:: Records
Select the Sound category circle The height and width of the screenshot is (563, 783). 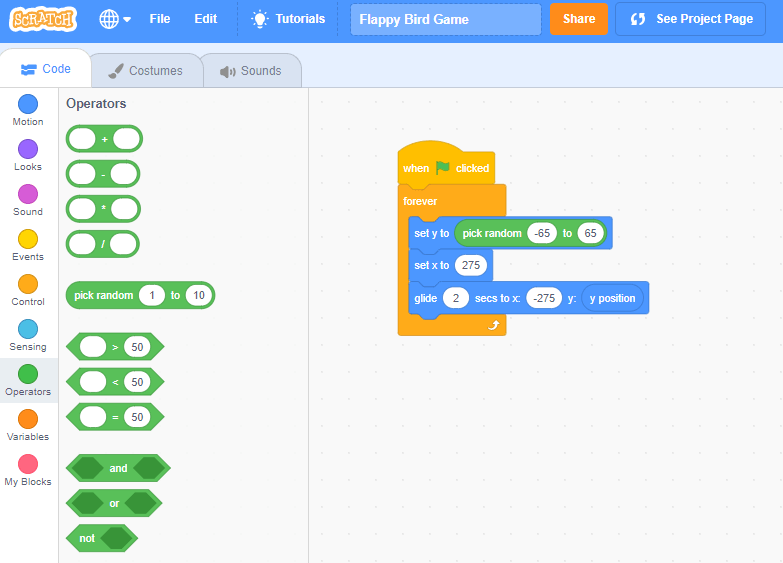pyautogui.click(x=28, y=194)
::::
:: Records
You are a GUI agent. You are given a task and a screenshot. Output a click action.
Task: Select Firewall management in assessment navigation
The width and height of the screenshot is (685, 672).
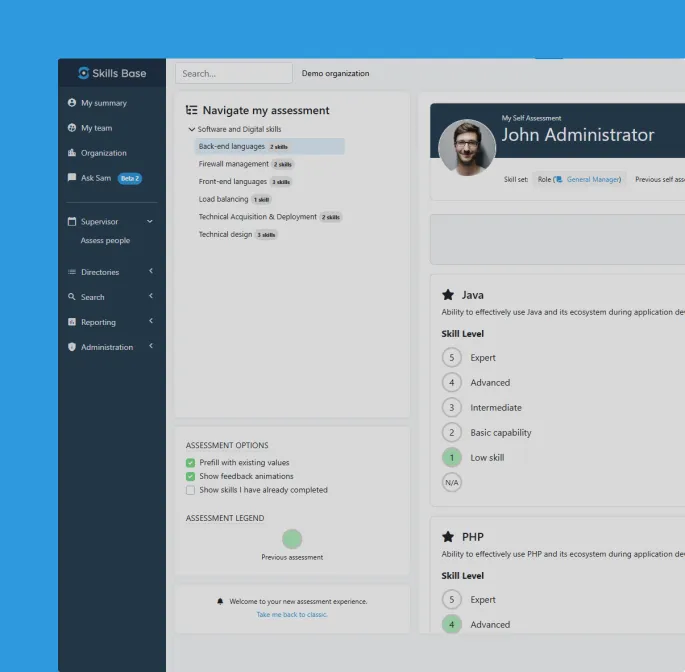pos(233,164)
::::
**Description of the task**
Can you return, word for word, the lines starting at the one containing "You are a GUI" and ending at the one containing "pos(233,164)", leaving out the pictures?

**Response to this exercise**
You are a GUI agent. You are given a task and a screenshot. Output a click action.
Task: Select Firewall management in assessment navigation
The width and height of the screenshot is (685, 672).
pos(233,164)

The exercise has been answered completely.